Uninsured motorist (UM) coverage, as explained above, protects you, your family, and the occupants of your car in the event they are injured in an accident with an uninsured driver. It protects you either from a negligent person driving an uninsured vehicle or a hit-and-run. A claim can also be filed under this coverage if a member of your family is injured while an occupant in an uninsured vehicle. (The injured party need not own a vehicle so long as a family member in the household does and has this type of coverage.)
Before opting-out of this type of coverage, you should consider that according to the NYPD in 2017, New York City saw 46,000 hit-and-run incidents, with just over 5,000 of those involving injuries to people. The rest were damage to cars and other property. More can be learned about the dangers uninsured motorists pose, here.
Comprehensive Coverage and Collision Coverage
Although it’s possible under the state’s regulations to only have liability coverage, you need to understand if you are in an accident and you have damaged another vehicle, your liability coverage will not help pay to repair your car. Collision coverage, another type of auto insurance coverage, will pay to fix damages to your own vehicle after an accident. Without collision coverage, you will need to pay out-of-pocket to get your car back on the road again. Depending on the age of your vehicle this could end up costing a lot more than your vehicle is even worth. Usually, with collision coverage, you pay the first deductible amount and your policy covers the rest.
Another type of auto insurance coverage, comprehensive coverage, will pay for damage to your vehicle caused by non-collisions. Things that a comprehensive policy can cover include storm damage, flooding damage, fire damage, damage from animals, theft, and vandalism.

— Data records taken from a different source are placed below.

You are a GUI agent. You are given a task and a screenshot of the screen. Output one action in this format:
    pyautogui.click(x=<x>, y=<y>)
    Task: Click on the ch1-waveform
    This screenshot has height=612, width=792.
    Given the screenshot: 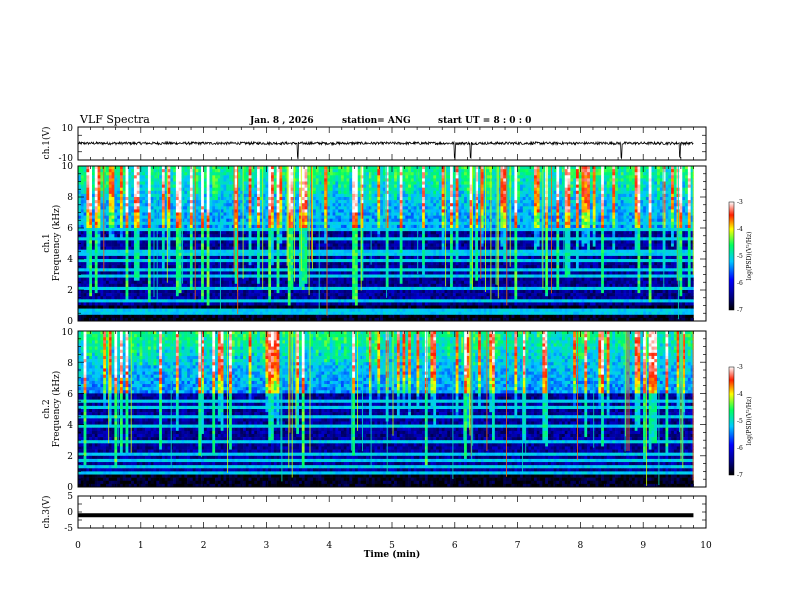 What is the action you would take?
    pyautogui.click(x=386, y=150)
    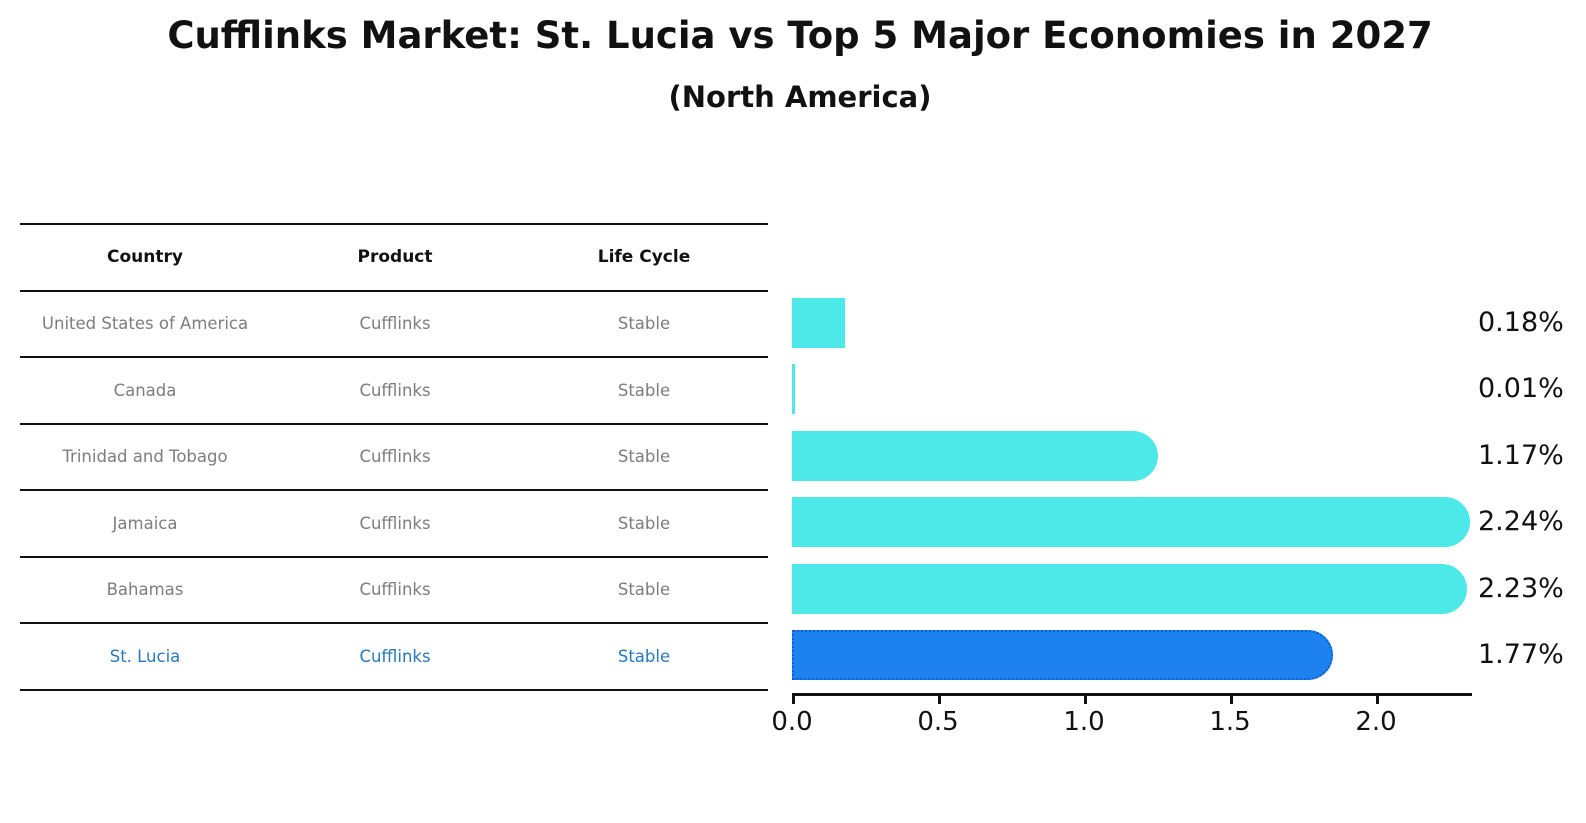  What do you see at coordinates (1230, 722) in the screenshot?
I see `x-tick-label: 1.5` at bounding box center [1230, 722].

In a state with erratic weather, such as New York, where crazy winter weather and hurricanes are the norms, comprehensive coverage is strongly recommended.
Unlike liability coverage, which you can buy in the six and seven-figure amounts, comprehensive and collision coverage tend to max out at the actual cash value (ACV) of your vehicle. This means you can’t buy more coverage than your vehicle is actually worth. Unless you drive an older vehicle worth less than a couple of thousand dollars, we recommend that all drivers in New York State buy both comprehensive and collision coverage.